The Q&A Archives: Moving Plants, Safely, And As Cheaply, As Possible

Question: I will be moving from Vermont,To Alaska in June of this year. I have been Gardening for ten years, and have thousands of plants, Roses, Shrubs, Perennials. annuals,
Herbs, as well as Peony, Lilac, and Mock Orange, I have
invested a great deal of time, patience, and labor, into
my Gardens, and have started alot of my perennials from
seeds, so I really hate to leave them here! Do you have any sugestions, for me, that would save me the heartache
of leaving them behind? Please Help*if you can?

Answer: First I would caution you that there may be restrictions
on bringing plants into the state of Alaska and through other states so you should
check that out ahead of time. If you are selling your home, the sales contract may also preclude removing any plants from the ground.

You might consider taking cuttings or divisions from some of your plants with you as well as giving some to gardening friends and asking them to save seed for you, and so on. That way you may not have the original plant but you will literally have "a piece" of it in your new garden.

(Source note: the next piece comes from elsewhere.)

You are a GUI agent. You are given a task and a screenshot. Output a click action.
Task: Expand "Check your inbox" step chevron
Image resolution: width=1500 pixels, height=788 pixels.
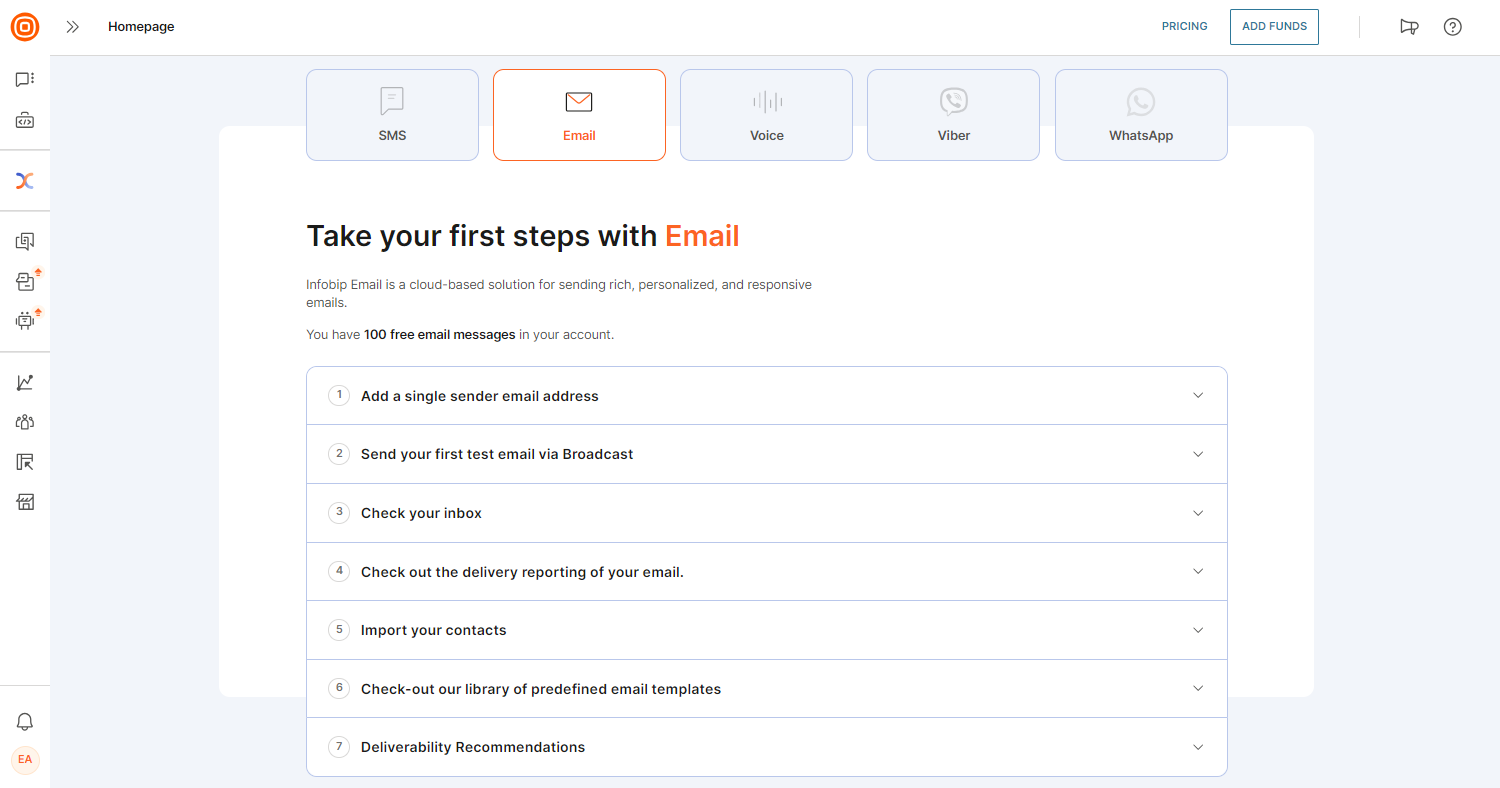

You might be able to pot up some of them (for a short term, plastic bags left open slightly so the plants can breathe work fairly well for irregularly shaped rootballs) and ship them along with your household
goods by a household moving company or possibly a freight
forwarder. An alternative might
be to find an individual who would be willing to drive them
cross country in a heated van or RV -- this sounds like
something some college students might be willing to do over
the holidays to subsidize a trip home.

Finally, I have moved and left my own gardens behind a number of times and it is a very difficult thing to do. Nonetheless, once installed in my new home I am always thrilled to have all that new empty space and quickly become attached to it -- and to all the new and sometimes newly discovered plants I fill it with! Moving always opens so many new gardening opportunities! It also frees you of those gardening design or tree "mistakes" you made five or ten years back. Exploring the new locale and investigating which plants do well there and asking for recommendations from local gardeners is also a great way to make new friends.